WRITTEN TASK => Reproduce every one of the following entries line for line, with no changes.

[Data records]

= = = = = = =

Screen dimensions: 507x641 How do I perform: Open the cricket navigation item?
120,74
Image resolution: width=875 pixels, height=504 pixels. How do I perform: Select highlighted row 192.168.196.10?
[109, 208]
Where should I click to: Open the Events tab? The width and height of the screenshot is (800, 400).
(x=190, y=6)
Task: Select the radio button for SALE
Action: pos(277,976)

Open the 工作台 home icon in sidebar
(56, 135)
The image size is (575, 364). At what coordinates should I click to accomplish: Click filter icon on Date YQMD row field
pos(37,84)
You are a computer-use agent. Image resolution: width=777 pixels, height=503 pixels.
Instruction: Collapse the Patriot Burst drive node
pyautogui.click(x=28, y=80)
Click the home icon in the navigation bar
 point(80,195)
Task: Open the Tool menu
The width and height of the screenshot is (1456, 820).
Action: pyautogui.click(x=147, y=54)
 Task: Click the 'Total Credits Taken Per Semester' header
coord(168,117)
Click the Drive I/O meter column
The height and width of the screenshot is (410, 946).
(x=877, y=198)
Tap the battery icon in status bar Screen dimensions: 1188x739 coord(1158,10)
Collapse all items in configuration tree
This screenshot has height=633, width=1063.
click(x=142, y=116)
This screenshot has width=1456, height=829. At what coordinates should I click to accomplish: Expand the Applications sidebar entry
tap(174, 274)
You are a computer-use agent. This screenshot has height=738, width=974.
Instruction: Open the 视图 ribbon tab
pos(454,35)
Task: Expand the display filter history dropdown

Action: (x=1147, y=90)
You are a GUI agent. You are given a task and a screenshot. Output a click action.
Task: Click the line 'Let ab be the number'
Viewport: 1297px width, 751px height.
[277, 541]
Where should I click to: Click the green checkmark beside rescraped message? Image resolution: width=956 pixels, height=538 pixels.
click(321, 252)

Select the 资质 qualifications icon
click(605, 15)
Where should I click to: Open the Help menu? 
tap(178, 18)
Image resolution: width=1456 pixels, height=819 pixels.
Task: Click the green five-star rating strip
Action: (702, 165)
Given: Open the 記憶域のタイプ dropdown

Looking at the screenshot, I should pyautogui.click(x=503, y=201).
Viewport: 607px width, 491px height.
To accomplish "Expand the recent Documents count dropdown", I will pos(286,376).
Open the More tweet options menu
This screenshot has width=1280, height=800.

= = = = = = =

PROBLEM SOLUTION =>
Screen dimensions: 507x641 How do I perform: Open the cricket navigation item?
120,74
Image resolution: width=875 pixels, height=504 pixels. How do I perform: Select highlighted row 192.168.196.10?
[109, 208]
Where should I click to: Open the Events tab? The width and height of the screenshot is (800, 400).
(x=190, y=6)
Task: Select the radio button for SALE
Action: pos(277,976)

Open the 工作台 home icon in sidebar
(56, 135)
The image size is (575, 364). At what coordinates should I click to accomplish: Click filter icon on Date YQMD row field
pos(37,84)
You are a computer-use agent. Image resolution: width=777 pixels, height=503 pixels.
Instruction: Collapse the Patriot Burst drive node
pyautogui.click(x=28, y=80)
Click the home icon in the navigation bar
 point(80,195)
Task: Open the Tool menu
The width and height of the screenshot is (1456, 820).
Action: pyautogui.click(x=147, y=54)
 Task: Click the 'Total Credits Taken Per Semester' header
coord(168,117)
Click the Drive I/O meter column
The height and width of the screenshot is (410, 946).
(x=877, y=198)
Tap the battery icon in status bar Screen dimensions: 1188x739 coord(1158,10)
Collapse all items in configuration tree
This screenshot has height=633, width=1063.
click(x=142, y=116)
This screenshot has width=1456, height=829. At what coordinates should I click to accomplish: Expand the Applications sidebar entry
tap(174, 274)
You are a computer-use agent. This screenshot has height=738, width=974.
Instruction: Open the 视图 ribbon tab
pos(454,35)
Task: Expand the display filter history dropdown

Action: (x=1147, y=90)
You are a GUI agent. You are given a task and a screenshot. Output a click action.
Task: Click the line 'Let ab be the number'
Viewport: 1297px width, 751px height.
[277, 541]
Where should I click to: Click the green checkmark beside rescraped message? Image resolution: width=956 pixels, height=538 pixels.
click(321, 252)

Select the 资质 qualifications icon
click(605, 15)
Where should I click to: Open the Help menu? 
tap(178, 18)
Image resolution: width=1456 pixels, height=819 pixels.
Task: Click the green five-star rating strip
Action: (702, 165)
Given: Open the 記憶域のタイプ dropdown

Looking at the screenshot, I should pyautogui.click(x=503, y=201).
Viewport: 607px width, 491px height.
To accomplish "Expand the recent Documents count dropdown", I will pos(286,376).
Open the More tweet options menu
This screenshot has width=1280, height=800.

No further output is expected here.